Show power series converges for every $x$.

Question

Let $$f(x) = 1 + a_{1}x^{1}+a_{2}x^{2}+a_{3}x^{3}+a_{4}x^{4}+...$$ be a solution of the differential equation $f'(x)=xf(x).$ Now I need to explain that the power series that define $f(x)$ converges for every $x$.

This problem is introduced by two smaller proofs which I will give (or my attempts for them) so the track of thought is clear.

First I found a simple expression for $\frac{a_{2n}}{a{2n-2}}$ for every $n \in \mathbb{N}$. Since this fraction is $\frac{1}{2}$ when $n=1$, it is $\frac{1}{4}$ when $n=2$, it is $\frac{1}{6}$ when $n=3$ and so on, I let

$$\frac{a_{2n}}{a_{2n-2}}=\frac{1}{2n}.$$

Next I had to show that for every fixed $x \in \mathbb{R}$ there exists a $N \in \mathbb{B}$ such that $|a_{2n}x^{2n}| \leq \frac{1}{2} |a_{2n-2}x^{2n-2}|$ whenever $n \geq N$. This is my attempt:

Let $x \in \mathbb{R}$ be given and let $N > x^{2}$, then for all $n \geq N : \frac{1}{n} < \frac{1}{x^{2}}.$ Then

$$\frac{|a_{2n}|}{|a_{2n-2}|}=\frac{1}{2} \frac{1}{|n|} < \frac{1}{2} \frac{1}{|x^{2}|}=\frac{1}{2} \left| \frac{x^{2n-2}}{x^{2n}} \right|\\ \Longrightarrow\\ |a_{2n}||x^{2n}| < \frac{1}{2} |x^{2n-2}||a_{2n-2}|. $$

I expect to have to use $|a_{2n}x^{2n}| \leq \frac{1}{2} |a_{2n-2}x^{2n-2}|$ to show the convergence, but I have no idea how.

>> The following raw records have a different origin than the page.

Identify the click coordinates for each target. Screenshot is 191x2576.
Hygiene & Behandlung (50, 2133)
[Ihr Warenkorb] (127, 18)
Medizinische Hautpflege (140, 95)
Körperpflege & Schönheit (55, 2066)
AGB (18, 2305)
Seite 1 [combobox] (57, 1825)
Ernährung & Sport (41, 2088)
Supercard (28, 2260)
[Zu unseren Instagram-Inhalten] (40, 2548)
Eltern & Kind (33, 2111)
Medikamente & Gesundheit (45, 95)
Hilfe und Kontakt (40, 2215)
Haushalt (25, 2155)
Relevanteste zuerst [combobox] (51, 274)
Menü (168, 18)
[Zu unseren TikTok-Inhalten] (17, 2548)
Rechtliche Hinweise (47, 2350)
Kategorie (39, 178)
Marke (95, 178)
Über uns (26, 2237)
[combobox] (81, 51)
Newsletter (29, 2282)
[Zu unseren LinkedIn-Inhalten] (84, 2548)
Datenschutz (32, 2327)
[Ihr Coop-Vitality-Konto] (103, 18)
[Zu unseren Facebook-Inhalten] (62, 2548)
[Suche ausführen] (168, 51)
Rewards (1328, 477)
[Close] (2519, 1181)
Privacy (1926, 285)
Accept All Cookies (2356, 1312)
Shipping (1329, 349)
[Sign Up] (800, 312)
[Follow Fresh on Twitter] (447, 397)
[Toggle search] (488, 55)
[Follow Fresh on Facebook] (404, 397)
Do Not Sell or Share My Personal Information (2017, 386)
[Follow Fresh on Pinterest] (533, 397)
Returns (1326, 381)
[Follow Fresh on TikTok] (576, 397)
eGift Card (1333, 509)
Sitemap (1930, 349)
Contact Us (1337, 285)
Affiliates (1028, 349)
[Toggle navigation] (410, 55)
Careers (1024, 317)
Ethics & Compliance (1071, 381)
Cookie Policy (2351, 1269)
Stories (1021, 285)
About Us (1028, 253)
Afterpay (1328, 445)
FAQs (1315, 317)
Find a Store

Any suggestions?

Answer 1

We can write the differential equation as $$ \sum_{n\ge1}na_{n}x^{n-1}=\sum_{n\ge0}a_nx^{n+1} $$ Changing indices, we obtain $$ a_1+\sum_{n\ge1}(n+1)a_{n+1}x^{n}=\sum_{n\ge1}a_{n-1}x^n $$ so that $a_1=0$ and $$ (n+1)a_{n+1}=a_{n-1} $$ Therefore all odd terms are zero, and $(n+2)a_{n+2}=a_n$ for even $n$, starting with $a_0=1$. The first terms are $$ a_2=\frac{1}{2},\qquad a_4=\frac{1}{4}\frac{1}{2},\qquad a_6=\frac{1}{6}\frac{1}{4}\frac{1}{2} $$ and we can conjecture that $$ a_{2n}=\frac{1}{2^nn!} $$ Indeed, $(2n+2)a_{2n+2}=a_{2n}$ and so $$ a_{2n+2}=\frac{1}{2n+2}\frac{1}{2^nn!}=\frac{1}{2^{n+1}(n+1)!} $$ Using the ratio test, we have $$ \left|\frac{a_{2n+2}x^{2n+2}}{a_{2n}x^{2n}}\right|=\frac{2^nn!}{2^{n+1}(n+1)!}|x^2|= \frac{x^2}{2(n+1)} $$ whose limit is $0$. Thus the series converges everywhere.

By the way, $f(x)=e^{x^2/2}$.

Answer 2

With $a_{2n}= \frac{1}{2}a_{2n-2}$ you can write your series as the sum of two geometric series. First take n even. Define $b_n= a_{2n}$. Then $b_{n}= \frac{1}{2}b_{n-1}$ so this is a geometric series: $b_0= a_0$, $b_1= a_2= \frac{1}{2}a_0$, $b_2= a_4= \frac{1}{2}a_2= \left(\frac{1}{2}\right)^2a_0$, etc.

And similarly for n odd. Let $c_n= a_{2n+1}$ so that $c_0= a_1$. $c_1= a_3= \frac{1}{2}a_1$, $c_2= a_5= \frac{1}{2}a_3= \left(\frac{1}{2}\right)^2a_1$ etc.